> **Excerpted text**:
◆ ◆ ◆ ◆
Time running out for company to set up uranium mine

Dar es Salaam. Mantra Tanzania Limited (Mantra) is rushing against time as it seeks to beat the deadline for developing a uranium mine at its Mkuju River site.

Run by Russian state nuclear corporation Rosatom the Mkuju River Uranium project received a mining development licence in 2013.

Rosatom had previously hoped to start construction and mining uranium at Mkuju River project (located at Namtumbo in Ruvuma) in 2013 but the date was later shifted to 2016 - and,ultimately, to 2018.

With the depressed uranium market, the company suspended the project further - to 2020 - in the hope that prices the demand for uranium would be restored in 2020.

Rosatom has been under constant claims, demands and even lawsuits following multiple delays of the project.

But in what sends some new hope, Mantra Tanzania put up an advertisement in a newspaper this week, seeking a pre-qualification for a contractor for the provision of project design work on its Mkuju Project.

The statement requires interested contractors to submit their applications, complete with detailed company information and their organizational structures, by April 25 this year.

The government issued Matra Tanzania with a special mining license in 2013 and is expected to end after 15 years in 2028.
◆ ◆ ◆ ◆
> **Given data**:
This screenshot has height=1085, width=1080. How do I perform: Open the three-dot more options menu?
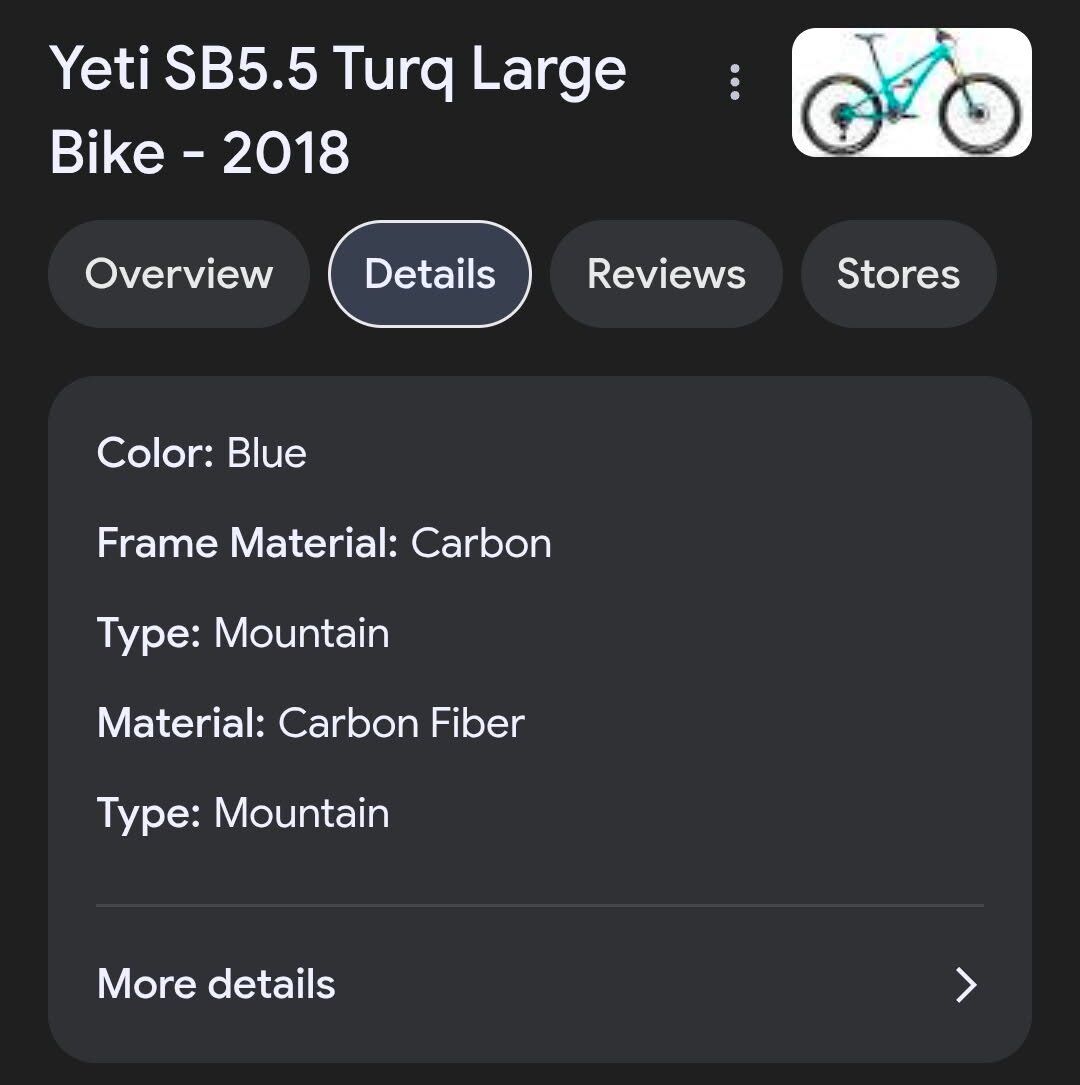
◆ ◆ ◆ ◆
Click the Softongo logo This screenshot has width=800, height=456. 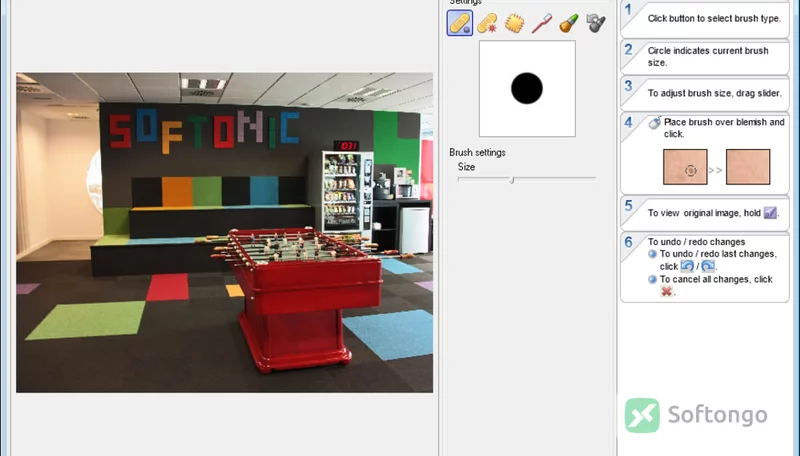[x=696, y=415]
◆ ◆ ◆ ◆
> **Using the information**:
**a)** In the uranium mine article, by what date must interested contractors submit their applications?
**b)** Rewrite the uranium mine article from "Run by Russian" up to and including "and,ultimately, to 2018.", putting "building" in place of "construction".
Work from the uranium mine article alone, not the records.

> **Task-by-task solutions**:
**a)** By April 25 this year.

**b)**
Run by Russian state nuclear corporation Rosatom the Mkuju River Uranium project received a mining development licence in 2013.

Rosatom had previously hoped to start building and mining uranium at Mkuju River project (located at Namtumbo in Ruvuma) in 2013 but the date was later shifted to 2016 - and,ultimately, to 2018.